Subalpine forests of the Pol’ana massif are an excellent example of the prevailing influence of climatic factors on high mountain localities. In this study, the change of climatic factors in the elevation gradient affected tree size and stand structure. Elevation is the single most important factor explaining much of the variability in maximum tree heights, tree slenderness, and total stand volume. Contrary to the strong relationship between altitude and spruce height, maximum spruce diameter was not related to this factor. This confirms the results of other studies in which diameter is not very sensitive to changes in elevation (Lieberman et al. 1996; Barrera et al. 2000; Paulsen et al. 2000; Srutek et al. 2002).
The amount of CWD recorded in the subalpine spruce forest of Pol’ana is among the highest measured in Carpathian spruce forests (Korpel’ 1989, 1993; Jaworski and Karczmarski 1995; Saniga 2001). Data on CWD from most natural subalpine forests of the Alps showed much lower values (Utschick 1991; Albrecht et al. 1993; Derleth et al. 2000). Also in boreal old-growth spruce forests, the amount of CWD is usually lower than in the spruce mountain forests of Western Carpathians (Linder and Östlund 1992; Linder et al. 1997; Kuuluvainen et al. 1998; Jonsson 2000; Mattias and Jonsson 2001; Siitonen 2001; Storaunet and Rolstad 2002). The great amount of CWD in Pol’ana Biosphere Reserve, and particularly about 20 m3 ha−1 of well-decayed logs (classes VI–VIII) suggests that the extraction of timber has been low for long time and that the forest is well preserved in a nearly natural state.

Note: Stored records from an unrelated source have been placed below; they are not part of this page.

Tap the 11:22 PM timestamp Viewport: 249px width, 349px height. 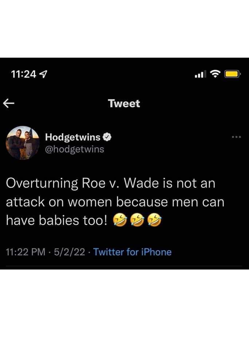[x=25, y=252]
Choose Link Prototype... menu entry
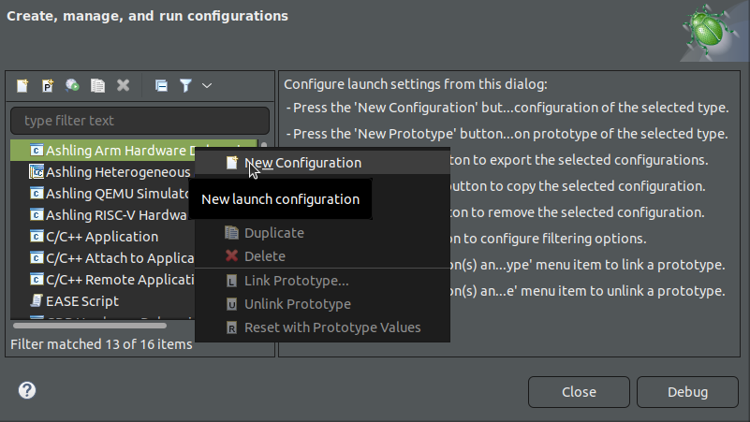750x422 pixels. (296, 280)
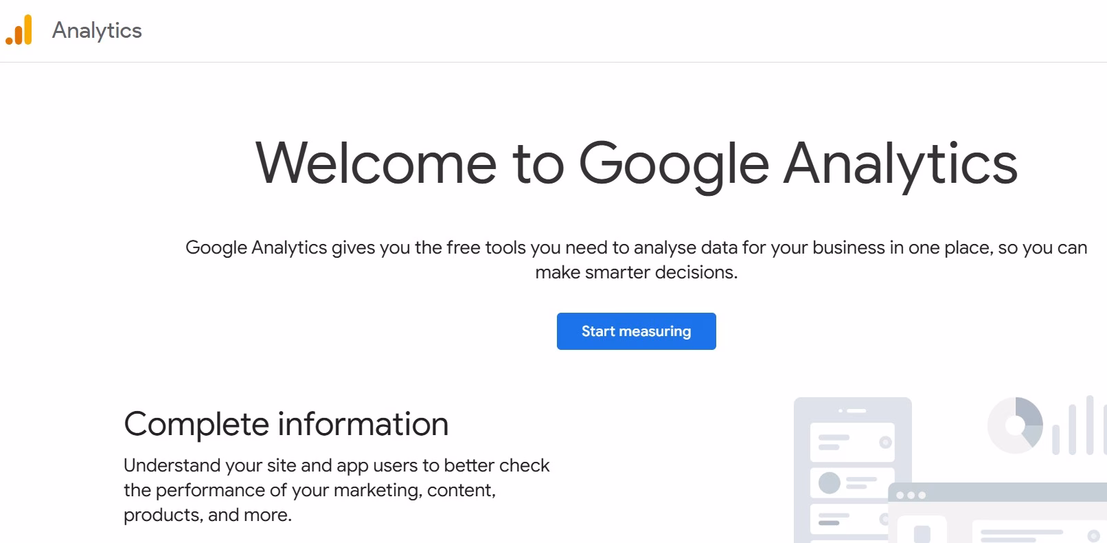The height and width of the screenshot is (543, 1107).
Task: Select the white header bar area
Action: pyautogui.click(x=549, y=31)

The amount of CWD slightly decreased with increasing altitude, but the proportion of dead biomass (CWD) to total biomass (live biomass + CWD) increased slightly. However, both the trends were not significant. This suggests that the effects of variation among sites in productivity and in the rate of dead wood decomposition cancel each other along the gradient. One could expect that the strong decrease in stand volume along the gradient would produce a more pronounced trend in the proportion of CWD to total wood biomass. Weak relationships between CWD parameters and elevation probably result from high variation in the amount and proportion of dead wood, which are almost twice as great as the variation in number and volume of living trees. Our results do not confirm the strong and positive relationship between the amount of CWD and elevation found by Kueppers et al. (2004) in subalpine forests in Colorado, USA. However, Kueppers et al. (2004) considered a much wider range of elevation and there were no changes in stand biomass along the elevation. Systematic data on CWD amount has not been collected in boreal spruce forests, but compilation of numerous studies revealed that the amount of CWD decreases strongly northwards (Siitonen 2001).
Our results weakly confirm the well-known higher tendency for clumping of trees in spruce stands at higher altitudes, especially close to the upper forest limit (Vacek 1982; Doležal and Šrůtek 2002; Vorčak 2005). However, it should be mentioned that a regular distribution of trees in subalpine forests were only rarely observed. Trees were usually scattered randomly or their clumped distribution was pronounced. One point worth noting here is that our sampling was strictly regular across the whole massif, while in other studies a more subjective sampling design may have played a role in the final location of sample plots.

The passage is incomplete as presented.